++++ Excerpt to read

Summer in Toronto brings longer days and more natural light — but also aggressive air conditioning. For office managers and facility coordinators, June through August is quietly the hardest season for workplace plants, even when windows are flooded with sunshine.
Understanding why plants decline in summer can mean the difference between a thriving green office and an embarrassing collection of yellowing leaves.
The Real Summer Villain: Air Conditioning
Most people assume plants love summer. More light, warmer temperatures, faster growth — what's not to like? But in a Toronto office building, summer means the HVAC system runs constantly. That creates three specific problems:
Cold drafts near vents. Plants placed directly under or beside air conditioning vents experience rapid temperature swings that stress their cells. Ficus benjamina, Dracaena, and other sensitive species react by dropping leaves, sometimes dramatically.
Dry air. Air conditioners remove moisture as they cool. Indoor humidity in an air-conditioned Toronto office often drops to 30–40% in summer — lower than many plants prefer, especially tropical species that thrive above 50%.
Inconsistent watering. Summer brings vacation schedules, skeleton crews on Fridays, and reduced foot traffic. Plants that normally get checked twice a week go unwatered for ten days. By August, the damage shows.
Which Plants Suffer Most
Some species handle Toronto summers in climate-controlled offices just fine. Others don't:
- Vulnerable: Ficus benjamina, peace lily (Spathiphyllum), Boston fern, orchids, calathea. These need stable temperatures and consistent humidity.
- Resilient: ZZ plant (Zamioculcas zamiifolia), snake plant (Sansevieria), pothos (Epipremnum aureum), cast iron plant (Aspidistra elatior). These tolerate drought, dry air, and temperature swings.

++++++++
++++ Study material

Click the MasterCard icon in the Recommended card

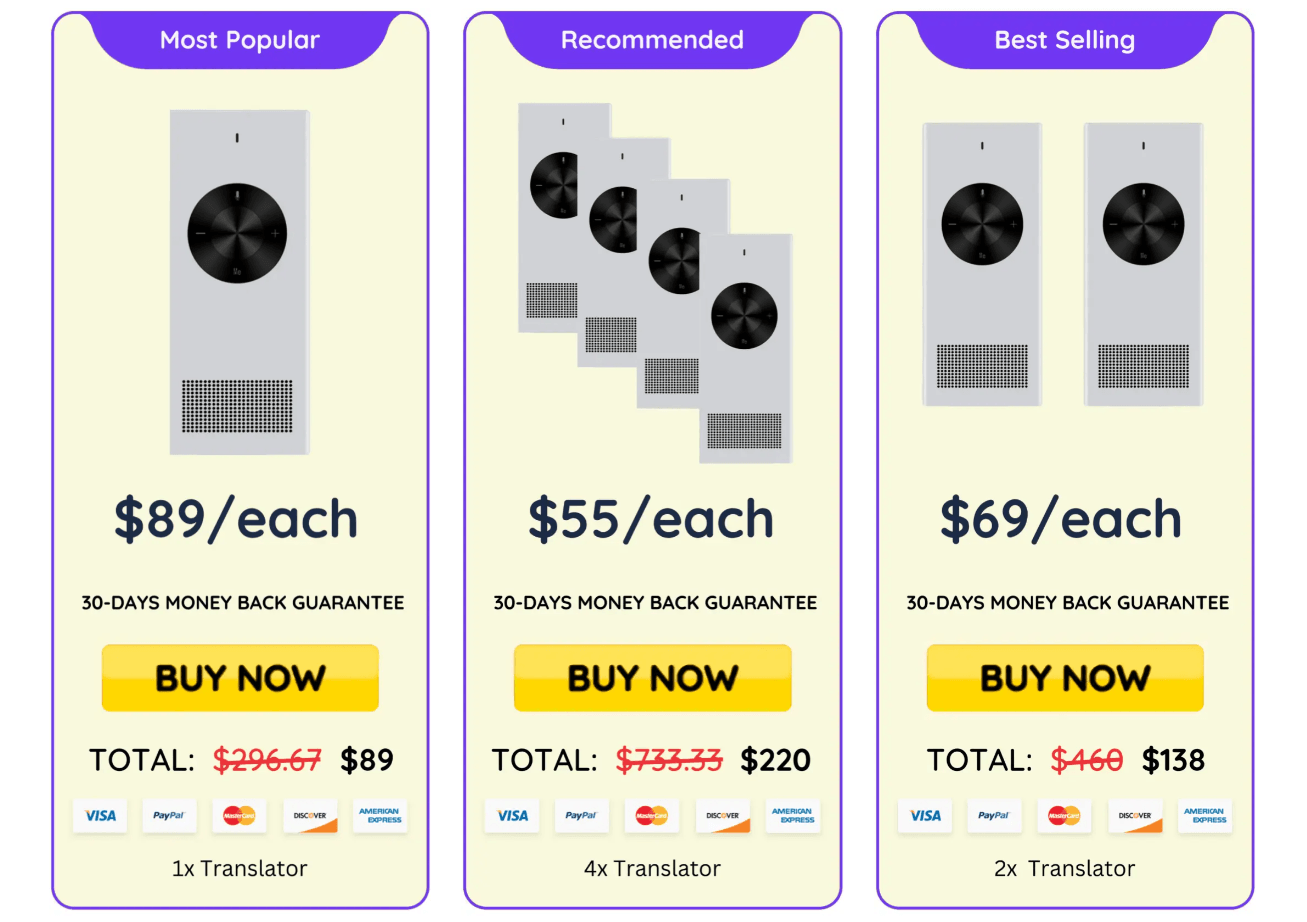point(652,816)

++++++++
++++ Study material

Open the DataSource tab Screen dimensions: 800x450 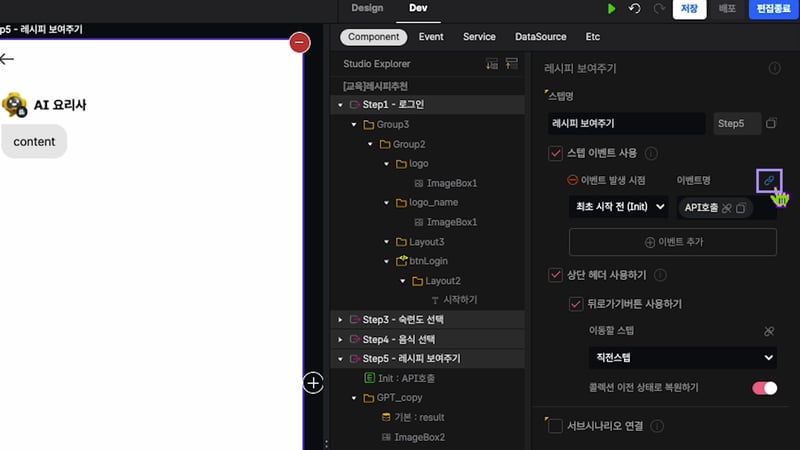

++++++++

» Task instructions:
1 - Please echo the stretch of the summer office plants article from "Inconsistent watering. Summer" through "and consistent humidity.".
2 - In the summer office plants article, what level can indoor humidity in an air-conditioned Toronto office drop to in summer?

» Solutions below:
1 -
Inconsistent watering. Summer brings vacation schedules, skeleton crews on Fridays, and reduced foot traffic. Plants that normally get checked twice a week go unwatered for ten days. By August, the damage shows.
Which Plants Suffer Most
Some species handle Toronto summers in climate-controlled offices just fine. Others don't:
- Vulnerable: Ficus benjamina, peace lily (Spathiphyllum), Boston fern, orchids, calathea. These need stable temperatures and consistent humidity.

2 - It often drops to 30–40%.